* [Input data]:
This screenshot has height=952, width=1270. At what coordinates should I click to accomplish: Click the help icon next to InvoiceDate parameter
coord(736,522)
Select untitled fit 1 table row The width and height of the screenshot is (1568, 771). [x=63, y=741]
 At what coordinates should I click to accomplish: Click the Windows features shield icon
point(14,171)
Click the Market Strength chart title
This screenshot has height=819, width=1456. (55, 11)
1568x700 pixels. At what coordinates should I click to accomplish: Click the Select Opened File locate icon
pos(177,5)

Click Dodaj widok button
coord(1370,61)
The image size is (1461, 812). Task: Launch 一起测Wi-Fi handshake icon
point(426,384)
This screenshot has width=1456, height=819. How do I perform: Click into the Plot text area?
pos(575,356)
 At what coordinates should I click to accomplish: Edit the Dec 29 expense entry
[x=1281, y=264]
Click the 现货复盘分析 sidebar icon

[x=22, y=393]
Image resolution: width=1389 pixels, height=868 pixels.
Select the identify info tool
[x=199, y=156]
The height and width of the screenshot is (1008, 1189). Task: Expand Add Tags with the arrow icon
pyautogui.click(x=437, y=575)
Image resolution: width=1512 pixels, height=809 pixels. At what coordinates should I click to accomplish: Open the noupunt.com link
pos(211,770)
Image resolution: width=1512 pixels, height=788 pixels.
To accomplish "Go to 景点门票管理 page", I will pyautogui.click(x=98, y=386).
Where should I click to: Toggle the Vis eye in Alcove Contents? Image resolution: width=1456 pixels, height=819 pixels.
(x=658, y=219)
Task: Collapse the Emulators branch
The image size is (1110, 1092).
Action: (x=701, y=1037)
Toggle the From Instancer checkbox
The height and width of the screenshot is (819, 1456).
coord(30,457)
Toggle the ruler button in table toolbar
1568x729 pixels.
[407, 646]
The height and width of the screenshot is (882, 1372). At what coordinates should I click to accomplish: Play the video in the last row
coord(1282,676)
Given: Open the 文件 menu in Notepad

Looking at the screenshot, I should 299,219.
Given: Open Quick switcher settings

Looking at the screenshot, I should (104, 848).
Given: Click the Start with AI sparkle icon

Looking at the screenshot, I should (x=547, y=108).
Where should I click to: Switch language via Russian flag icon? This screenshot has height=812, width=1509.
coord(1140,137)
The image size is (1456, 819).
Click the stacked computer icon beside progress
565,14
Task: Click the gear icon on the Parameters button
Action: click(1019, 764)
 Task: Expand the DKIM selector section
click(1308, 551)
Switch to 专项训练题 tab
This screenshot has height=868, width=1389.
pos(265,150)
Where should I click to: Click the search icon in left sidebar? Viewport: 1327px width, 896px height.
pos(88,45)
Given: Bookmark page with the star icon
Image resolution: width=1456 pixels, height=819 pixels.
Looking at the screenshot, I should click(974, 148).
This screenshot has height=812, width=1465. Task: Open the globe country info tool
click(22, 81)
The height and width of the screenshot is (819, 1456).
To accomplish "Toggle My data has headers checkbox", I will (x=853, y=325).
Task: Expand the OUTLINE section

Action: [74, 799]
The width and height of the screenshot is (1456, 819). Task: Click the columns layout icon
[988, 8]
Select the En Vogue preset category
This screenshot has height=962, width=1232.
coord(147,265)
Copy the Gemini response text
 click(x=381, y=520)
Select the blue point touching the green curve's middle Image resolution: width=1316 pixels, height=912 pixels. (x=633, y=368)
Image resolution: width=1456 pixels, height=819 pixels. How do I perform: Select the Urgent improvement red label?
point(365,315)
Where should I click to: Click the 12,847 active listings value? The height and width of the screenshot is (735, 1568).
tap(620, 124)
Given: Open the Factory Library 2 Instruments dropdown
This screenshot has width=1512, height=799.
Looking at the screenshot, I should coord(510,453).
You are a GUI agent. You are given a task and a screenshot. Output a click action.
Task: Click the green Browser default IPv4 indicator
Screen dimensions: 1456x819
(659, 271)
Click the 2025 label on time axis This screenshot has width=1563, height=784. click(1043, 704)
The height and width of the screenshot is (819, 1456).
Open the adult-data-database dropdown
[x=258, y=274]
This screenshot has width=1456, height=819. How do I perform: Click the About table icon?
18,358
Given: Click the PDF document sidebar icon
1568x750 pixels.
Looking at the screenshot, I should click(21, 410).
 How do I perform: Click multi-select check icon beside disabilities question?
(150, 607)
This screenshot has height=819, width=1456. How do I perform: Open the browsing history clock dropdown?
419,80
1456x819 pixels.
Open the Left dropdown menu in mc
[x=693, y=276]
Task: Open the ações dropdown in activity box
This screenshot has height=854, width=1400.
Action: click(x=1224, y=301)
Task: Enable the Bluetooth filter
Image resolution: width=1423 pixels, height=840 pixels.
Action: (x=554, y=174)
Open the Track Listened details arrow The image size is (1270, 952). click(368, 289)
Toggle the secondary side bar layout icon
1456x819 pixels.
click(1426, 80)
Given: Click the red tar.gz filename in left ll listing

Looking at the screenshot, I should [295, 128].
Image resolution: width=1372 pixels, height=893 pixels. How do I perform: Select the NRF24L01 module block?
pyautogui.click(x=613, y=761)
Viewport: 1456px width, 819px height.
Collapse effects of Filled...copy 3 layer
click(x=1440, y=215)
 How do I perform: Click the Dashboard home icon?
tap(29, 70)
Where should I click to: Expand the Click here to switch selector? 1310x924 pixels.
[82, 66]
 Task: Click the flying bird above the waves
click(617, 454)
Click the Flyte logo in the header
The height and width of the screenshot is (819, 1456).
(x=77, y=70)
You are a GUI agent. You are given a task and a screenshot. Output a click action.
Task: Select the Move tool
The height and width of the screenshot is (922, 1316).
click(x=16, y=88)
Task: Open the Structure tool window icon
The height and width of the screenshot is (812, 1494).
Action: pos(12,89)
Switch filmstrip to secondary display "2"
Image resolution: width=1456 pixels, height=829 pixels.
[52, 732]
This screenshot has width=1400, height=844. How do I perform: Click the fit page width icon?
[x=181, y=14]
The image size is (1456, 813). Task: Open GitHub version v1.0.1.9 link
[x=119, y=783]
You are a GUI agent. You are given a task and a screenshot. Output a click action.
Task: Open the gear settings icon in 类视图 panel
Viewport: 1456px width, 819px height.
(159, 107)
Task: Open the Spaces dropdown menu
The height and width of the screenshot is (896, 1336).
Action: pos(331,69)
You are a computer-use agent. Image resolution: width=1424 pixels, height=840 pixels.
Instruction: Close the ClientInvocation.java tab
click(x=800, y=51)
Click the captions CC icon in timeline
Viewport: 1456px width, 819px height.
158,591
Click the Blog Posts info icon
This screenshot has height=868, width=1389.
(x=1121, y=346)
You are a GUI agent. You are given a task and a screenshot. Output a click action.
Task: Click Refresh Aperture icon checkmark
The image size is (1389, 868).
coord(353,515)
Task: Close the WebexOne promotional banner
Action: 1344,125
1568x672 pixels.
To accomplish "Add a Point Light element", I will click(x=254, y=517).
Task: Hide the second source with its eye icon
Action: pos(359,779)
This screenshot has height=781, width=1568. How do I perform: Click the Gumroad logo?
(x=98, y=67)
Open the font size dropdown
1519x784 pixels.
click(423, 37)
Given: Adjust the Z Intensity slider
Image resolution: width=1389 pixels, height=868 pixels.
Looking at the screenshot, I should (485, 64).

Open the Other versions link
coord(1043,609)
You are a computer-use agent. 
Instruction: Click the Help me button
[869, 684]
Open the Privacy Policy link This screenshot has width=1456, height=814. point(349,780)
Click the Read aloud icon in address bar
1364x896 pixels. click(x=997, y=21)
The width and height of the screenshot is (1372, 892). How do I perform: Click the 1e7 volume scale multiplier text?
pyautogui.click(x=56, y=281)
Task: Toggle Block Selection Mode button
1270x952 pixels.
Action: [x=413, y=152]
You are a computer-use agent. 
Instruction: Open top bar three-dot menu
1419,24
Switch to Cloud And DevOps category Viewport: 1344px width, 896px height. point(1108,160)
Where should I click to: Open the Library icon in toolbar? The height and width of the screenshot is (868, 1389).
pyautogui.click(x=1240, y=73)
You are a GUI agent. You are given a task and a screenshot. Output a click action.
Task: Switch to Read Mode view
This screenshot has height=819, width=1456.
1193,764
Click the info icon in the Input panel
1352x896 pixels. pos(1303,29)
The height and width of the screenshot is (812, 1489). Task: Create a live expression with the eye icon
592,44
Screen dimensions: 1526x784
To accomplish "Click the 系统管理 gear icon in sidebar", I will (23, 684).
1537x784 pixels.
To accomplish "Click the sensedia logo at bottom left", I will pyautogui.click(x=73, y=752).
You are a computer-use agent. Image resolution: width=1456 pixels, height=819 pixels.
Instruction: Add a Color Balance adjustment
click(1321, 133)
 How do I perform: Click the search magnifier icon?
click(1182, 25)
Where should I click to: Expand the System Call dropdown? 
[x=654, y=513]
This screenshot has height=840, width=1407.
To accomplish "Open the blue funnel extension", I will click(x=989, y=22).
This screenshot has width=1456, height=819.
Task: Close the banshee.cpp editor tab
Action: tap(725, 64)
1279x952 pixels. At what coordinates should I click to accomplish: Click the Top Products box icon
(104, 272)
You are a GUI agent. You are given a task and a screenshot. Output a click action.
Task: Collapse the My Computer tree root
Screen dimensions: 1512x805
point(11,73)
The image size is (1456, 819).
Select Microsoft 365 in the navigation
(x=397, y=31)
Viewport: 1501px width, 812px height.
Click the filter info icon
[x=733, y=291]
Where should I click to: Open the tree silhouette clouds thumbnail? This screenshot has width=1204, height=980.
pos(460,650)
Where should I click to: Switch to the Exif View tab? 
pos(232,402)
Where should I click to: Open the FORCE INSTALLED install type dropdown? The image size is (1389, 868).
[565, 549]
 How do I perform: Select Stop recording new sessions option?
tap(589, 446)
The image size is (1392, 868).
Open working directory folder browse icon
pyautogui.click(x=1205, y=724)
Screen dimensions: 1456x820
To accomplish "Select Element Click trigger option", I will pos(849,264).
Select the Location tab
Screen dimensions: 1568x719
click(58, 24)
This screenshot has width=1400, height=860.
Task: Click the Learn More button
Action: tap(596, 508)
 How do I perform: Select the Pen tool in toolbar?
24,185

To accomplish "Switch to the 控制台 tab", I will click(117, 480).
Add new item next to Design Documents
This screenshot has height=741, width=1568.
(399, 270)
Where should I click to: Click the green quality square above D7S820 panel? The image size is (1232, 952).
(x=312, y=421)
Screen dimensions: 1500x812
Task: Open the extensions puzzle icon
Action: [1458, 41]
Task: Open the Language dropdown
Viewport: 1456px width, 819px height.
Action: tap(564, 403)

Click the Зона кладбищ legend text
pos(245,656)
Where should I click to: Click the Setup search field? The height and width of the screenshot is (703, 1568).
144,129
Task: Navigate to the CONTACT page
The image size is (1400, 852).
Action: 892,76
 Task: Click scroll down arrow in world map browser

* [Exercise instructions]: Scan the listing above and copy all lines containing the word "Mode".

* [Reply]:
Task: Toggle Block Selection Mode button
Task: Switch to Read Mode view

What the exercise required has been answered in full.